What the task asks:
Only the pictures should be left out; write out all other data exactly.

Task data:

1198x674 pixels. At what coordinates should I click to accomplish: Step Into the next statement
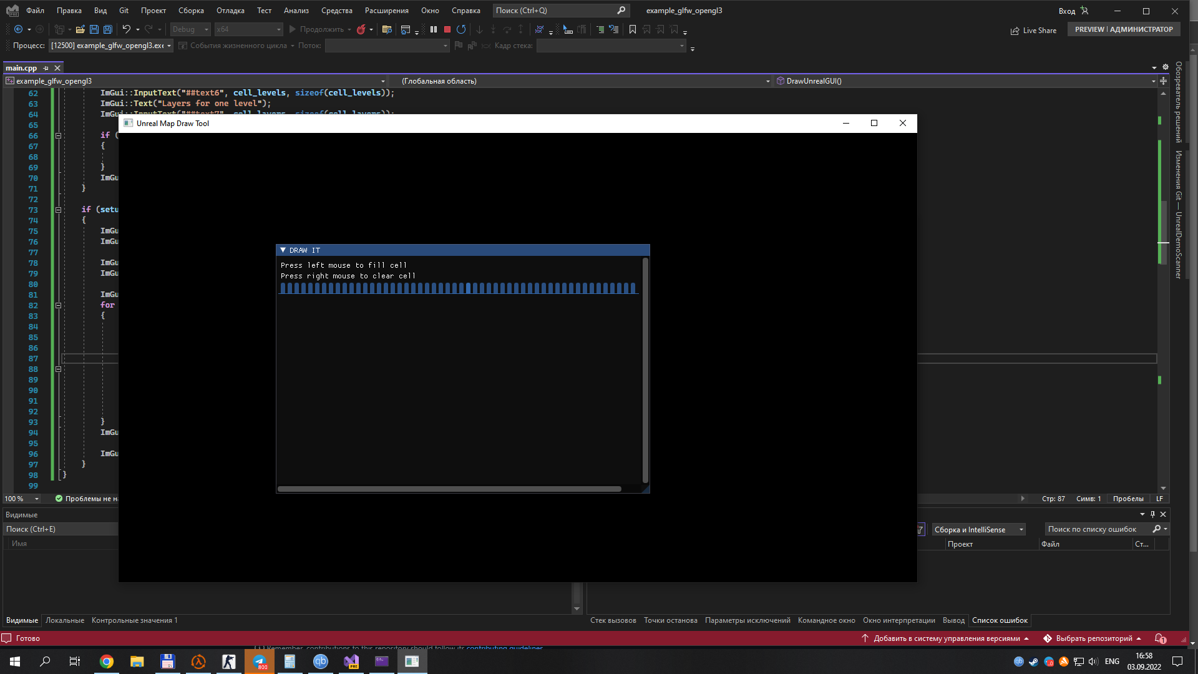(x=479, y=29)
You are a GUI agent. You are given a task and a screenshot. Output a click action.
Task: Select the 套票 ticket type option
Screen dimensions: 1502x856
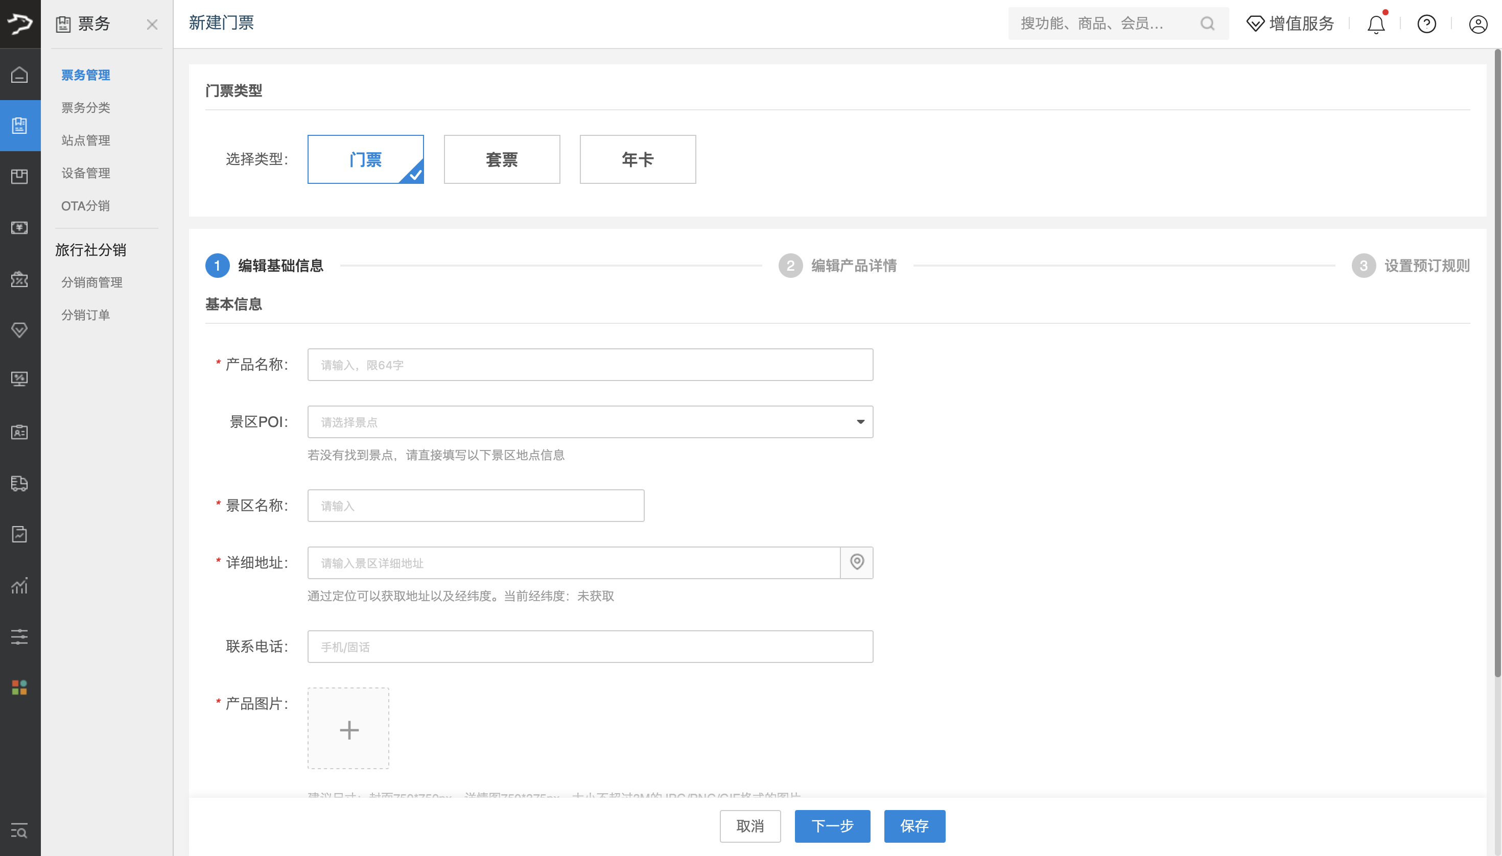click(x=501, y=159)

Your solution:
1198x674 pixels. At what coordinates should I click to accomplish: Step Into the next statement
(x=479, y=29)
You are a GUI agent. You are given a task and a screenshot. Output a click action.
Task: Select the 套票 ticket type option
Screen dimensions: 1502x856
click(x=501, y=159)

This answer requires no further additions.